Dec 9, 2012

Goodbye Internal Medicine

It seems totally unfair not to dedicate a post wrapping up the end of intern year Internal Medicine before moving forward to the holiday season which I will spend in 3 honeymoon rotations. However, my recalls of Internal Medicine got really messy toward the end - I guess I will leave that for some other time. Nevertheless I'm glad it was over and thankful for all our residents, nurses, and teachers during the past quarter.
I guess all rotations has its strengths and irregularities, and our hospital's Internal Medicine is no different. Their strength lies in a strong network of support afforded by friendly residents, nurse practitioners, and attendings. Over the past 3 months, they became more than colleagues for us. And I recall a few nights when the on-call resident patiently troubleshoots a problem with me at 3 am, and follows up the patient with me the following morning. True to the saying - you actually learn more during call nights - I met some of the most interesting cases during call nights. I had patients with classical presentations of hepatic hydrothorax, peritoneal dialysis-associated peritonitis, painless jaundice diagnosed as pancreatic cancer, progressive limb weakness diagnosed as a brain metastasis, fulminant hepatitis etc. Seems strange how interesting patients only arrive during call shift.
Starting calls in Internal Medicine is tough as a majority of calls are patients' complaints (aside from missing orders, new patients, meal orders etc). Learning to triage will make one's life easier but depending on the working culture of each ward, more often one has to attend more to nurse's qualms rather than the patient's.
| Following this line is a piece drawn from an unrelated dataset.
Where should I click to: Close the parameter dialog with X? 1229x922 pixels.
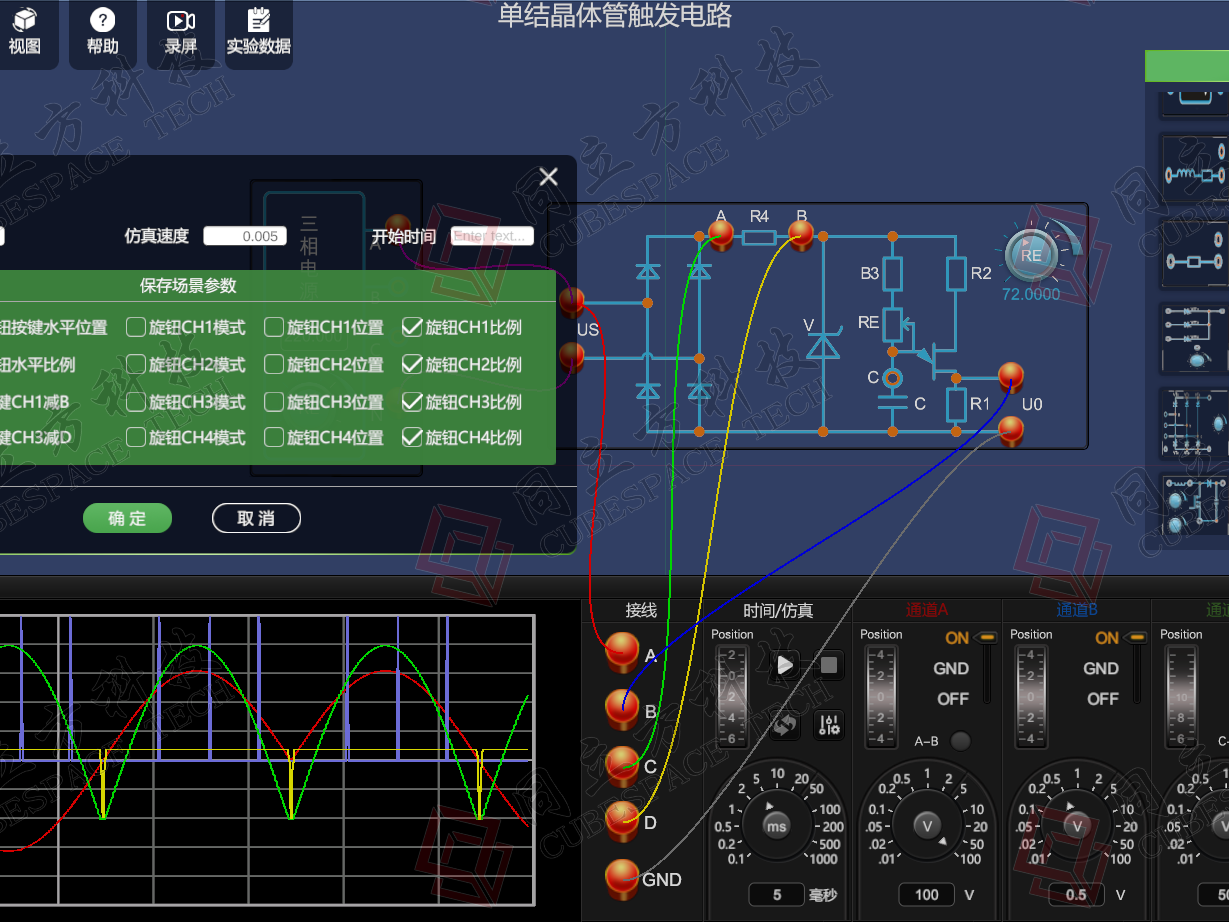548,177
However, once you masterminded the game things will get better. Some smart nurses will even settle the problem before calling you ("thanks sweetheart, love you to bits!").
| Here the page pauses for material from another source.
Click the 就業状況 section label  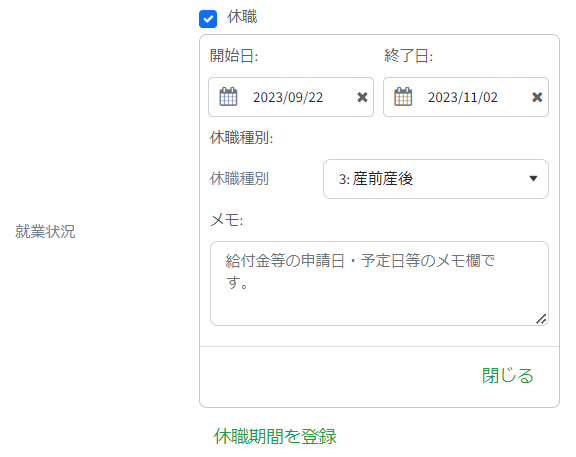[x=45, y=231]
Daytime workload in internal medicine is surprisingly light (because most patients arrive at night!) I enjoyed working with our residents and nurse practitioners who more often than not will spend time discussing one's patient despite their overflowing workload. All procedures are under strict supervision, which is very much appreciated. Most attendings are open-minded enough to listen to and accept one's evidenced opinions if you do have one, which makes rounds and conferences more interactive.
We heard about interning at other hospitals which is less exhausting with guaranteed sleep hours and a lower patient cap, but the hospital kept replying us by quoting more exhausting examples and reminding us to be thankful for what we have.
I personally think learning quality is inversely proportional to the exhaustion you're experiencing. To find the right balance between both is hard but why not give interns the benefit of the doubt? It's also a good way of keeping internal medicine attractive, at least from the vantage point of interns. Privately among ourselves, we talked about liberalizing internship to all 4 hospitals under the Tzu Chi umbrella - an open market, free competition - that would definitely make things more transparent and competitive.
3 months in internal medicine is no easy feat, especially when you're simultaneously preparing for a major exam. I'm only glad it's over but thankful for all that I've learned. Also a blessing meeting visiting Professor Chang (again), and a brief encounter with Prof. Hsu. The hospital spent a lot of money invested in interns but yields remain low with a rigid hospital policy and poor paramedical support. Things are improving, but not in the direction or speed we'd like it to be.